## YOUR TASK
Given the records below, set each one down again exactly as it reads.

▼▼▼

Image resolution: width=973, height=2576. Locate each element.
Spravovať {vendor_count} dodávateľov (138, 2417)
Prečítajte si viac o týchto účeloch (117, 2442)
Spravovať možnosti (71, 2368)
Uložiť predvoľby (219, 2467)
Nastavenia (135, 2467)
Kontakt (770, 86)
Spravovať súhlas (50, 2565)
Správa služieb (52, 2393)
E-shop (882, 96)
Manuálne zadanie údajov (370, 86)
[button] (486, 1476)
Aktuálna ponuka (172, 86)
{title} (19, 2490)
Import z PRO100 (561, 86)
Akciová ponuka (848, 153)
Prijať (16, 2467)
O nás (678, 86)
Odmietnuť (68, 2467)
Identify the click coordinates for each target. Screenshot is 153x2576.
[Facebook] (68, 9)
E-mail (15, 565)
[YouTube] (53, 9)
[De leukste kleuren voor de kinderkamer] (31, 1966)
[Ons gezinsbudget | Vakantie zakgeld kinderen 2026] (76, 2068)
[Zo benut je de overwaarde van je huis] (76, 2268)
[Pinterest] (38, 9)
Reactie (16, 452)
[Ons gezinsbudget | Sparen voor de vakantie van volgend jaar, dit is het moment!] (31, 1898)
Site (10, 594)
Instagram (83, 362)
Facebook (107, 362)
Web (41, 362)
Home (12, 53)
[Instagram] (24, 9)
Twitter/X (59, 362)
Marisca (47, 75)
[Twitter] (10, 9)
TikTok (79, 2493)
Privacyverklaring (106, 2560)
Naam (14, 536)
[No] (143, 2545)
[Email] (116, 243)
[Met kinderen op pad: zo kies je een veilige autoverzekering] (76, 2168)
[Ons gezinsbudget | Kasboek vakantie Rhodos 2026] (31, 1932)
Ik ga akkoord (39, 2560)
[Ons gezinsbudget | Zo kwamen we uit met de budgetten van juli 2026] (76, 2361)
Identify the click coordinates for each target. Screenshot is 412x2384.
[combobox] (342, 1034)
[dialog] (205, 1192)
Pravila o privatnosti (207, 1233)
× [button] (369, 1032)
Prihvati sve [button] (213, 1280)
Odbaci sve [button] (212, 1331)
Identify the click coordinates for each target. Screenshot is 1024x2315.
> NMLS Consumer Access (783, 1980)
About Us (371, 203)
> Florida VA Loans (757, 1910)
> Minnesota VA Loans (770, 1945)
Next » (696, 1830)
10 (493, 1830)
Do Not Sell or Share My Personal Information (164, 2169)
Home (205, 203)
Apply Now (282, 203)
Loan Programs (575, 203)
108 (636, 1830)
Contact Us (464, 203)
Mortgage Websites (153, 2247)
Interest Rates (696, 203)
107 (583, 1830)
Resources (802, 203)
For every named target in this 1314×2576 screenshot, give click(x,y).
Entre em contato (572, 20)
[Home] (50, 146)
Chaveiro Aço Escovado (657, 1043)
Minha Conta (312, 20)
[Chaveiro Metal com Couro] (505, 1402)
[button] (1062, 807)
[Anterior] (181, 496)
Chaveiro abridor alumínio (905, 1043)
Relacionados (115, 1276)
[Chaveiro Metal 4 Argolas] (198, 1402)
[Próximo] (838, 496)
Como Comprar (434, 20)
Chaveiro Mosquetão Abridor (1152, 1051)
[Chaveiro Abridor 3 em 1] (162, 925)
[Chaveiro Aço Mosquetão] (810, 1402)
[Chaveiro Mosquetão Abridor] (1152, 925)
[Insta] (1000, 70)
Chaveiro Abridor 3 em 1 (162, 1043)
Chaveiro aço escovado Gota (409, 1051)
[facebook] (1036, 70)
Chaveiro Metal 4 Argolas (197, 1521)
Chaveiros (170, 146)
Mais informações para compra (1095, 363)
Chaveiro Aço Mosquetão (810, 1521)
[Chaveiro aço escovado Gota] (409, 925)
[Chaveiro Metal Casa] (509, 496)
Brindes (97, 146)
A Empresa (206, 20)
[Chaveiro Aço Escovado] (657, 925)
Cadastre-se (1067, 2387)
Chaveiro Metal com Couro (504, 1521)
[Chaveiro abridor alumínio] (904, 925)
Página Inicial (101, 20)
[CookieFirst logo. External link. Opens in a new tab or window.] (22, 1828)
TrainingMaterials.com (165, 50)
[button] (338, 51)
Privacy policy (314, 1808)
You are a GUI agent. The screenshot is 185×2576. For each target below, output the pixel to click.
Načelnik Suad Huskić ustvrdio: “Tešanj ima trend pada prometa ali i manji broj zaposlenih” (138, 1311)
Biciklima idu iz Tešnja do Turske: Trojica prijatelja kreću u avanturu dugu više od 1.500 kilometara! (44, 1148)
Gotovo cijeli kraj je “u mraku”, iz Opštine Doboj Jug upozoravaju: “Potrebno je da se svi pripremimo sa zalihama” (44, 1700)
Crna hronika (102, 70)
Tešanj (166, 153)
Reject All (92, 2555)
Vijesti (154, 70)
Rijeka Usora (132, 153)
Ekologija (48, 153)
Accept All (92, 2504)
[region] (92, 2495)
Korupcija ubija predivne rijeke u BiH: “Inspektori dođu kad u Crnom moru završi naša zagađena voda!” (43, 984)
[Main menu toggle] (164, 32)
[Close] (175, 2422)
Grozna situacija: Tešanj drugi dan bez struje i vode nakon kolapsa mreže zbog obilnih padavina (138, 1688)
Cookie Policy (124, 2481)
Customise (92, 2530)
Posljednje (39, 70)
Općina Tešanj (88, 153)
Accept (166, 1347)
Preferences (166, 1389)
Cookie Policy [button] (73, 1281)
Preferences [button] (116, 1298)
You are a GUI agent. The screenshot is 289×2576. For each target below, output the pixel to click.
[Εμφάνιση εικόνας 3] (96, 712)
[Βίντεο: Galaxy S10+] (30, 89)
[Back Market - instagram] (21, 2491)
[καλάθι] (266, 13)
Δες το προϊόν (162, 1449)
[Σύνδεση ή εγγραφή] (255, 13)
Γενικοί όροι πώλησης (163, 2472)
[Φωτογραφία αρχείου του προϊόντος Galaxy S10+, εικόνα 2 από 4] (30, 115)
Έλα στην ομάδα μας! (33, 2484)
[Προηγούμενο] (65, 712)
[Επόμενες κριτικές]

▲▲▲

## FINAL ANSWER
Image resolution: width=973, height=2576. Locate each element.
Spravovať {vendor_count} dodávateľov (138, 2417)
Prečítajte si viac o týchto účeloch (117, 2442)
Spravovať možnosti (71, 2368)
Uložiť predvoľby (219, 2467)
Nastavenia (135, 2467)
Kontakt (770, 86)
Spravovať súhlas (50, 2565)
Správa služieb (52, 2393)
E-shop (882, 96)
Manuálne zadanie údajov (370, 86)
[button] (486, 1476)
Aktuálna ponuka (172, 86)
{title} (19, 2490)
Import z PRO100 (561, 86)
Akciová ponuka (848, 153)
Prijať (16, 2467)
O nás (678, 86)
Odmietnuť (68, 2467)
Identify the click coordinates for each target. Screenshot is 153x2576.
[Facebook] (68, 9)
E-mail (15, 565)
[YouTube] (53, 9)
[De leukste kleuren voor de kinderkamer] (31, 1966)
[Ons gezinsbudget | Vakantie zakgeld kinderen 2026] (76, 2068)
[Zo benut je de overwaarde van je huis] (76, 2268)
[Pinterest] (38, 9)
Reactie (16, 452)
[Ons gezinsbudget | Sparen voor de vakantie van volgend jaar, dit is het moment!] (31, 1898)
Site (10, 594)
Instagram (83, 362)
Facebook (107, 362)
Web (41, 362)
Home (12, 53)
[Instagram] (24, 9)
Twitter/X (59, 362)
Marisca (47, 75)
[Twitter] (10, 9)
TikTok (79, 2493)
Privacyverklaring (106, 2560)
Naam (14, 536)
[No] (143, 2545)
[Email] (116, 243)
[Met kinderen op pad: zo kies je een veilige autoverzekering] (76, 2168)
[Ons gezinsbudget | Kasboek vakantie Rhodos 2026] (31, 1932)
Ik ga akkoord (39, 2560)
[Ons gezinsbudget | Zo kwamen we uit met de budgetten van juli 2026] (76, 2361)
Identify the click coordinates for each target. Screenshot is 412x2384.
[combobox] (342, 1034)
[dialog] (205, 1192)
Pravila o privatnosti (207, 1233)
× [button] (369, 1032)
Prihvati sve [button] (213, 1280)
Odbaci sve [button] (212, 1331)
Identify the click coordinates for each target. Screenshot is 1024x2315.
> NMLS Consumer Access (783, 1980)
About Us (371, 203)
> Florida VA Loans (757, 1910)
> Minnesota VA Loans (770, 1945)
Next » (696, 1830)
10 (493, 1830)
Do Not Sell or Share My Personal Information (164, 2169)
Home (205, 203)
Apply Now (282, 203)
Loan Programs (575, 203)
108 (636, 1830)
Contact Us (464, 203)
Mortgage Websites (153, 2247)
Interest Rates (696, 203)
107 (583, 1830)
Resources (802, 203)
For every named target in this 1314×2576 screenshot, give click(x,y).
Entre em contato (572, 20)
[Home] (50, 146)
Chaveiro Aço Escovado (657, 1043)
Minha Conta (312, 20)
[Chaveiro Metal com Couro] (505, 1402)
[button] (1062, 807)
[Anterior] (181, 496)
Chaveiro abridor alumínio (905, 1043)
Relacionados (115, 1276)
[Chaveiro Metal 4 Argolas] (198, 1402)
[Próximo] (838, 496)
Como Comprar (434, 20)
Chaveiro Mosquetão Abridor (1152, 1051)
[Chaveiro Abridor 3 em 1] (162, 925)
[Chaveiro Aço Mosquetão] (810, 1402)
[Chaveiro Mosquetão Abridor] (1152, 925)
[Insta] (1000, 70)
Chaveiro Abridor 3 em 1 (162, 1043)
Chaveiro aço escovado Gota (409, 1051)
[facebook] (1036, 70)
Chaveiro Metal 4 Argolas (197, 1521)
Chaveiros (170, 146)
Mais informações para compra (1095, 363)
Chaveiro Aço Mosquetão (810, 1521)
[Chaveiro aço escovado Gota] (409, 925)
[Chaveiro Metal Casa] (509, 496)
Brindes (97, 146)
A Empresa (206, 20)
[Chaveiro Aço Escovado] (657, 925)
Cadastre-se (1067, 2387)
Chaveiro Metal com Couro (504, 1521)
[Chaveiro abridor alumínio] (904, 925)
Página Inicial (101, 20)
[CookieFirst logo. External link. Opens in a new tab or window.] (22, 1828)
TrainingMaterials.com (165, 50)
[button] (338, 51)
Privacy policy (314, 1808)
You are a GUI agent. The screenshot is 185×2576. For each target below, output the pixel to click.
Načelnik Suad Huskić ustvrdio: “Tešanj ima trend pada prometa ali i manji broj zaposlenih” (138, 1311)
Biciklima idu iz Tešnja do Turske: Trojica prijatelja kreću u avanturu dugu više od 1.500 kilometara! (44, 1148)
Gotovo cijeli kraj je “u mraku”, iz Opštine Doboj Jug upozoravaju: “Potrebno je da se svi pripremimo sa zalihama” (44, 1700)
Crna hronika (102, 70)
Tešanj (166, 153)
Reject All (92, 2555)
Vijesti (154, 70)
Rijeka Usora (132, 153)
Ekologija (48, 153)
Accept All (92, 2504)
[region] (92, 2495)
Korupcija ubija predivne rijeke u BiH: “Inspektori dođu kad u Crnom moru završi naša zagađena voda!” (43, 984)
[Main menu toggle] (164, 32)
[Close] (175, 2422)
Grozna situacija: Tešanj drugi dan bez struje i vode nakon kolapsa mreže zbog obilnih padavina (138, 1688)
Cookie Policy (124, 2481)
Customise (92, 2530)
Posljednje (39, 70)
Općina Tešanj (88, 153)
Accept (166, 1347)
Preferences (166, 1389)
Cookie Policy [button] (73, 1281)
Preferences [button] (116, 1298)
You are a GUI agent. The screenshot is 289×2576. For each target below, output the pixel to click.
[Εμφάνιση εικόνας 3] (96, 712)
[Βίντεο: Galaxy S10+] (30, 89)
[Back Market - instagram] (21, 2491)
[καλάθι] (266, 13)
Δες το προϊόν (162, 1449)
[Σύνδεση ή εγγραφή] (255, 13)
Γενικοί όροι πώλησης (163, 2472)
[Φωτογραφία αρχείου του προϊόντος Galaxy S10+, εικόνα 2 από 4] (30, 115)
Έλα στην ομάδα μας! (33, 2484)
[Προηγούμενο] (65, 712)
[Επόμενες κριτικές]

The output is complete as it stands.